El que invita a la boda es Dios. Invitó primero al pueblo de Israel y estableció con él la Alianza, un pacto de amistad. Cuando llegó el Esposo, Cristo, no lo recibieron, no quisieron participar en la boda del Hijo. A partir de ahí, Dios nos llama a todos al Banquete de su amistad; a todos nos quiere sentados junto a El, en torno a una misma mesa, disfrutando para siempre de su vida. Dios ama al ser humano, le sale al camino, le busca, le invita a participar de su vida, de su Mesa, de su Amor. Le pide que acepte su invitación.

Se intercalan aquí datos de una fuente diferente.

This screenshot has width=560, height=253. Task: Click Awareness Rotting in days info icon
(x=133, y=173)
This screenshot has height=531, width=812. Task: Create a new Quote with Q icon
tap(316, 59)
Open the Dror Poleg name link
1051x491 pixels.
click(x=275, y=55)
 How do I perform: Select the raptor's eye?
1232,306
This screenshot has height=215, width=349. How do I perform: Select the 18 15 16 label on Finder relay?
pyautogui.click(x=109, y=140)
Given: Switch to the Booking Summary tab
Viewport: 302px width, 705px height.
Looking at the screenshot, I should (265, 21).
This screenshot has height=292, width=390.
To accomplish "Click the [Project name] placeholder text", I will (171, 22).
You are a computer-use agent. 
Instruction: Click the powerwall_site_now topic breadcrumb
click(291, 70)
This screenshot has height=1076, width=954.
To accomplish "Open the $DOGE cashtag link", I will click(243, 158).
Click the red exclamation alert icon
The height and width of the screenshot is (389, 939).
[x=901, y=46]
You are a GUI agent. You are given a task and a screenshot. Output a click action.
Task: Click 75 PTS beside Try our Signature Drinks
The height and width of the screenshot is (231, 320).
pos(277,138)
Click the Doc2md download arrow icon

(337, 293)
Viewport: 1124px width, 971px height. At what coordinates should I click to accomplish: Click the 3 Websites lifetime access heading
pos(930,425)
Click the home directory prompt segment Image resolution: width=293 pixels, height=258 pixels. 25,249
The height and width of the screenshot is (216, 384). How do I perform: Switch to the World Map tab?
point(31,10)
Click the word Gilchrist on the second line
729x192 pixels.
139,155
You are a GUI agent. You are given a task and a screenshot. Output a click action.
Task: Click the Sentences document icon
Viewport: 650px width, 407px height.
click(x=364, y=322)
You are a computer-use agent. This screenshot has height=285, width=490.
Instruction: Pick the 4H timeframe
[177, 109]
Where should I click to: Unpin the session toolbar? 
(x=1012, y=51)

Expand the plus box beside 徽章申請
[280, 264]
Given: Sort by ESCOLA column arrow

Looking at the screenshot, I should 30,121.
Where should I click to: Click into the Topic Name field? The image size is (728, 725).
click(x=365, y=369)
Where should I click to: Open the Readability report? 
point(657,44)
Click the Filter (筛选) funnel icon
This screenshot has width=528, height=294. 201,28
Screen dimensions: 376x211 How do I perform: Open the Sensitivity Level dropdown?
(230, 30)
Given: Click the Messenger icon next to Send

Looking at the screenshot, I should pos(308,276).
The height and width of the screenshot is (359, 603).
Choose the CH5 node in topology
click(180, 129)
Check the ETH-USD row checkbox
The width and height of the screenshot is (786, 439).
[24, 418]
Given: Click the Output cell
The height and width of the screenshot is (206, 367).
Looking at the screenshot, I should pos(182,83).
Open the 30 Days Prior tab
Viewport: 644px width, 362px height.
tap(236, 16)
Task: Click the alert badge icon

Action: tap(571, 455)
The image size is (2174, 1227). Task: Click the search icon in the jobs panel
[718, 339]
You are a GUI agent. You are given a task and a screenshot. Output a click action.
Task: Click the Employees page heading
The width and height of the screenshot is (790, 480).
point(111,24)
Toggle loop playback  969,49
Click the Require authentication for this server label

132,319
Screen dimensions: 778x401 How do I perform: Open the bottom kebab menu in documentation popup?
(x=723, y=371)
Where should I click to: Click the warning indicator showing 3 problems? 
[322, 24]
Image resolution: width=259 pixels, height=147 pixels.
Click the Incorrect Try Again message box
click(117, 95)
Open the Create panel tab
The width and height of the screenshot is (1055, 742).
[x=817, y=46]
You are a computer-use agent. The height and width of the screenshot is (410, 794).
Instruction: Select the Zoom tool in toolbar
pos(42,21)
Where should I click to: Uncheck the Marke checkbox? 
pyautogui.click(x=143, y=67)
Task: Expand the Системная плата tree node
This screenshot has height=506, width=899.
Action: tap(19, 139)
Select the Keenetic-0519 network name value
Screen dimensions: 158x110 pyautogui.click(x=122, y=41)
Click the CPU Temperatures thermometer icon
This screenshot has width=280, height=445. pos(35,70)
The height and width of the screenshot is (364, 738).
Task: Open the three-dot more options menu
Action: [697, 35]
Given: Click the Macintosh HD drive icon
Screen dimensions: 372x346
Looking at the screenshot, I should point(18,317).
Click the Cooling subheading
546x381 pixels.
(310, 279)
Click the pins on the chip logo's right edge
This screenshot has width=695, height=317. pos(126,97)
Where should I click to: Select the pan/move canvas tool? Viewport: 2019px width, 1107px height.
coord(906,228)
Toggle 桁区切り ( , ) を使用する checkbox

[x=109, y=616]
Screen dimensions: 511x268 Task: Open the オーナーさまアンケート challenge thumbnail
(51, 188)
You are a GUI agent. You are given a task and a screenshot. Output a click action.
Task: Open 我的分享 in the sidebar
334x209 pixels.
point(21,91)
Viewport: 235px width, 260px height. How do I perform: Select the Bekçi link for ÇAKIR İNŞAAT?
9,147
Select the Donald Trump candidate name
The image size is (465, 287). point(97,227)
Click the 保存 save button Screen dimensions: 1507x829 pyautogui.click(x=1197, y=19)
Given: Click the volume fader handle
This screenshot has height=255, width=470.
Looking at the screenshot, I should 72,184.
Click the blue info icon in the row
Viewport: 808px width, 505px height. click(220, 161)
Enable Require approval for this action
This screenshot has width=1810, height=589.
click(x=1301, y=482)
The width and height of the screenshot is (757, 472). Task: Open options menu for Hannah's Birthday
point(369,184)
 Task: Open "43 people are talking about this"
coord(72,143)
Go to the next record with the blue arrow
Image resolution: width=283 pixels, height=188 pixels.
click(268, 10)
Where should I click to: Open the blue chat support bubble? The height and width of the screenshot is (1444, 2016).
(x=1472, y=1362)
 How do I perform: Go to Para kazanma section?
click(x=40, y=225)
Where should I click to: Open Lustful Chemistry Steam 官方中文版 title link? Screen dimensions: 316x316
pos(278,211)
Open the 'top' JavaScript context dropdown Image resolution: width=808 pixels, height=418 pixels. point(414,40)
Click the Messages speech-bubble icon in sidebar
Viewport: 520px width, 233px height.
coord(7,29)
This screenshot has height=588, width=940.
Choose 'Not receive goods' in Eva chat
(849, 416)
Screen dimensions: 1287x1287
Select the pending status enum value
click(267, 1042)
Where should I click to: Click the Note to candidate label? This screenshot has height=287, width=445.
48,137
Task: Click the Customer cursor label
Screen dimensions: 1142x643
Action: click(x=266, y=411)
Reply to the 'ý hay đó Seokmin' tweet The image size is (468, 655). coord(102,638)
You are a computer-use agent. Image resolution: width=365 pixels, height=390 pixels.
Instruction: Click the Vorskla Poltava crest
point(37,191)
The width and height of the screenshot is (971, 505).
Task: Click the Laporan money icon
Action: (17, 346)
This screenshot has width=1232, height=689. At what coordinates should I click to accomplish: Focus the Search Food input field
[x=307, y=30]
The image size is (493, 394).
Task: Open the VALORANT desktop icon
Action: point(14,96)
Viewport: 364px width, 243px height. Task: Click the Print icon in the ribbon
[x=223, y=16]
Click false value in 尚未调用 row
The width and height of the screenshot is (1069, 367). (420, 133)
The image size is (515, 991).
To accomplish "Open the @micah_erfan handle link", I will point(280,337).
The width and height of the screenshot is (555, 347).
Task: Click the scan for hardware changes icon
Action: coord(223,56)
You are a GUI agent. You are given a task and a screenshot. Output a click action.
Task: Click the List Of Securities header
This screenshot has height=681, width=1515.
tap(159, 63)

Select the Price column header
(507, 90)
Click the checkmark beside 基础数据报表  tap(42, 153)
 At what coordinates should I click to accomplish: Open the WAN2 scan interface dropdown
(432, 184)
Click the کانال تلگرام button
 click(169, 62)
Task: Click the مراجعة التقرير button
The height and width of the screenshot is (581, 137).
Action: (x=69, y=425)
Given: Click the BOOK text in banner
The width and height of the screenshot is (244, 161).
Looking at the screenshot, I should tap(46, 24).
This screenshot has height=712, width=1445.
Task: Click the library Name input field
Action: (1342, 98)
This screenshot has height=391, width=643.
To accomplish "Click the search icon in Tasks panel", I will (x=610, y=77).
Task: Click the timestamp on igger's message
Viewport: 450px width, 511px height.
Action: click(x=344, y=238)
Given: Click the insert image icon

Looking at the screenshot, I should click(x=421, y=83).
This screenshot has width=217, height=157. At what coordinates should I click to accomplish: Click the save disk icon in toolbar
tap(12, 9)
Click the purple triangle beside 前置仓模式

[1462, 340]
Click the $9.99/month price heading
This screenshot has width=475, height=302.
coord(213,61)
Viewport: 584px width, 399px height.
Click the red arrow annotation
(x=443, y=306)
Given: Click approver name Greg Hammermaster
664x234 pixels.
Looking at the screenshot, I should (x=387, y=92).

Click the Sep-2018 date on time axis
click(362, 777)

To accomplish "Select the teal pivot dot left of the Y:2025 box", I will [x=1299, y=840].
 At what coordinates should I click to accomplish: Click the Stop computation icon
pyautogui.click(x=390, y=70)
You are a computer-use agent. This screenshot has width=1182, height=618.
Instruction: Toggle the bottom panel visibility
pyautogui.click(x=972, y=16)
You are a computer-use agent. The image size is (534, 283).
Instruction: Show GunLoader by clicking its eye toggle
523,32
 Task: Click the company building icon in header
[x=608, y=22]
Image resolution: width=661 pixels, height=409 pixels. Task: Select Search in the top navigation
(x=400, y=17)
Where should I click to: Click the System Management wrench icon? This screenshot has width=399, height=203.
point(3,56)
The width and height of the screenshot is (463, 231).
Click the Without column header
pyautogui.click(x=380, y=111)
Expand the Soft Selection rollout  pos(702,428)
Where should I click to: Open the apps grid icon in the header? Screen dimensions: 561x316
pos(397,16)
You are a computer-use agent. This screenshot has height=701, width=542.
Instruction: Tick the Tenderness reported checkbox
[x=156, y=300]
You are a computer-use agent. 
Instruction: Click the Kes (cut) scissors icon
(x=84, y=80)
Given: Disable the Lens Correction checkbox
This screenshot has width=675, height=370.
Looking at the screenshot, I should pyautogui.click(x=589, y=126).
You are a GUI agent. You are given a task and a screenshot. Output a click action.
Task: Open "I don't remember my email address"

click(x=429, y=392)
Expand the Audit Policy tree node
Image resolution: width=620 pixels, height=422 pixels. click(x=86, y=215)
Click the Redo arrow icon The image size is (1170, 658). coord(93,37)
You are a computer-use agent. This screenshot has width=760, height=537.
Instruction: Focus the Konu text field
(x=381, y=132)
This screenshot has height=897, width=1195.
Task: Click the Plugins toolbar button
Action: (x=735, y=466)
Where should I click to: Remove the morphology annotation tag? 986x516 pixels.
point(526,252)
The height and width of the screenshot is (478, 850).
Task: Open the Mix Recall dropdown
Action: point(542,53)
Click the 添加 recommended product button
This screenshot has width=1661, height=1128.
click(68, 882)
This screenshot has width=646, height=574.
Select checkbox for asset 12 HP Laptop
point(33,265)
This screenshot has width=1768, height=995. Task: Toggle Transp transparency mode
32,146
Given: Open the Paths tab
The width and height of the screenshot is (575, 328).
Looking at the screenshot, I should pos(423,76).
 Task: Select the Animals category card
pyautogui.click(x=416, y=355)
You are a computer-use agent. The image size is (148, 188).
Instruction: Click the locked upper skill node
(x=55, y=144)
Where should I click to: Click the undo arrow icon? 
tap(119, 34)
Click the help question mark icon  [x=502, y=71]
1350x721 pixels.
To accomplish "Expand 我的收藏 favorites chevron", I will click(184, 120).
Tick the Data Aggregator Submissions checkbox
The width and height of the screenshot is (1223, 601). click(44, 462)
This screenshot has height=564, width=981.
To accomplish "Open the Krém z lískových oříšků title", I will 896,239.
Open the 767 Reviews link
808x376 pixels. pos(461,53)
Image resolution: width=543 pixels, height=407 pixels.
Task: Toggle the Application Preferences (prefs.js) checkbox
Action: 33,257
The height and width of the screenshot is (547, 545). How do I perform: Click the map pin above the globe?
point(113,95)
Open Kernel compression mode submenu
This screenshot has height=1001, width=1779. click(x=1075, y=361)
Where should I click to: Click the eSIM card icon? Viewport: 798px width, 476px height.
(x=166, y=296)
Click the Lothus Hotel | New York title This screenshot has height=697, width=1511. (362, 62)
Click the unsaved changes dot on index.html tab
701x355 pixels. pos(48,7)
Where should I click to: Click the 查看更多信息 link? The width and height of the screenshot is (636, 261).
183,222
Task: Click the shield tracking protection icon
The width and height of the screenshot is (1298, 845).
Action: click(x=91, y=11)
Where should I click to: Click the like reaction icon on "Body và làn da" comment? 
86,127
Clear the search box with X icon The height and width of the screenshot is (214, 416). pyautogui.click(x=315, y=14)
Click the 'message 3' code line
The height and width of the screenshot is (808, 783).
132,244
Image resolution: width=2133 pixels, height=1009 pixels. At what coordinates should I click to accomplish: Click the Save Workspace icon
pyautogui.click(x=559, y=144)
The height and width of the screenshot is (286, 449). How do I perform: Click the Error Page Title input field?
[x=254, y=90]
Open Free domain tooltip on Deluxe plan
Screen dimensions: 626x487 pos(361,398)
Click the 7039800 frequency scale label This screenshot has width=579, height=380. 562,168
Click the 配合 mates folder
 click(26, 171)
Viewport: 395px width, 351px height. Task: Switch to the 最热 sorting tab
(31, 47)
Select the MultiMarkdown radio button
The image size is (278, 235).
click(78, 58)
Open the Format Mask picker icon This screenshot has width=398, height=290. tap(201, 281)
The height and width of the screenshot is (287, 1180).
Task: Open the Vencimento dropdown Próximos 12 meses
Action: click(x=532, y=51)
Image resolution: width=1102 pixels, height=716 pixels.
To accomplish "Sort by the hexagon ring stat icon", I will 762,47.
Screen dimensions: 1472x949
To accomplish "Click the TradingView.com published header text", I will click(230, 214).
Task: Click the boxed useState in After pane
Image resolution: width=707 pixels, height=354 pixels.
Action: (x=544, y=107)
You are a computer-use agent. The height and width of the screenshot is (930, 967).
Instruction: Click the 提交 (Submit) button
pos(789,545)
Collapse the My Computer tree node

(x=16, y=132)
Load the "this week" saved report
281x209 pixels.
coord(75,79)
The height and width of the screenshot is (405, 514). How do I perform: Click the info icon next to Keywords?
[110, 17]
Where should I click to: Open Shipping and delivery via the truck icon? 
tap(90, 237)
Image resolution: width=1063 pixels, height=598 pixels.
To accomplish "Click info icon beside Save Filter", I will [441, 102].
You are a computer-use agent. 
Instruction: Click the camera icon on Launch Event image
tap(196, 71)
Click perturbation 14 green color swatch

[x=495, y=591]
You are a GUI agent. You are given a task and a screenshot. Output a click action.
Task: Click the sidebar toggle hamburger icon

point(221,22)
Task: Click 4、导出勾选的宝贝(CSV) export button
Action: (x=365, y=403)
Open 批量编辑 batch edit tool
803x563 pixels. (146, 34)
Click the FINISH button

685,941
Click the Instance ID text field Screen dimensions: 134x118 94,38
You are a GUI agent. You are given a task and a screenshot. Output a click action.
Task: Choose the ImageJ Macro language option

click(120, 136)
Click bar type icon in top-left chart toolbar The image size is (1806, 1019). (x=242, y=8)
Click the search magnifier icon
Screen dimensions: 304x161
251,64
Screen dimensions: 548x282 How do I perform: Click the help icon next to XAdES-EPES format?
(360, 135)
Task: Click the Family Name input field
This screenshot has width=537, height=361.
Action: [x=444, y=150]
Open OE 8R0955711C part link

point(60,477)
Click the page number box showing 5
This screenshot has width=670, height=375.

Nos dice san Mateo que unos rechazan la invitación: «no quisieron ir»; otros responden con la indiferencia: «no hicieron caso». Los invitados se niegan a asistir. Les importan más sus tierras y sus negocios. Tienen sus razones. Incluso hubo quienes reaccionaron de manera hostil contra los criados.

La parábola tiene un mensaje para nosotros. La invitación sigue resonando en el corazón de todo hombre y mujer. Cada uno puede responder o no responder, decir sí o poner excusas.

San Mateo añade ese final inesperado que es el centro de gravedad de la parábola: No basta aceptar la invitación. Ser llamados e invitados es una gracia, que conlleva una responsabilidad. Cuestión de coherencia. Apunta a la conversión personal. Para participar en la dinámica del Reino de Dios, se requiere un “estilo de vida” -un “vestido adecuado”-. “Revestirse de Cristo», tener sus mismos sentimientos -criterios, valores-; vivir “según el espíritu de Jesús”. No cabe una fe en Cristo Resucitado al margen de la vida; la fe se hace vida. Comenta san Agustín: “¿Qué es el traje de fiesta?. El Apóstol nos dice: El fin de todo mandato es la caridad que procede de un corazón limpio, de una conciencia recta y de una fe sincera. Este es el vestido nupcial” (Serm. 90).”Todo lo puedo en aquél que me conforta” (2ª lect.).

+ Fiesta de la Virgen del Pilar. La Virgen es como la imagen maternal de la bondad de Dios. Rezamos con la oración de la fiesta, pidiendo, por medio de María, un traje de fiesta tejido de «fortaleza en la fe, seguridad en la espe­ranza y constancia en el amor».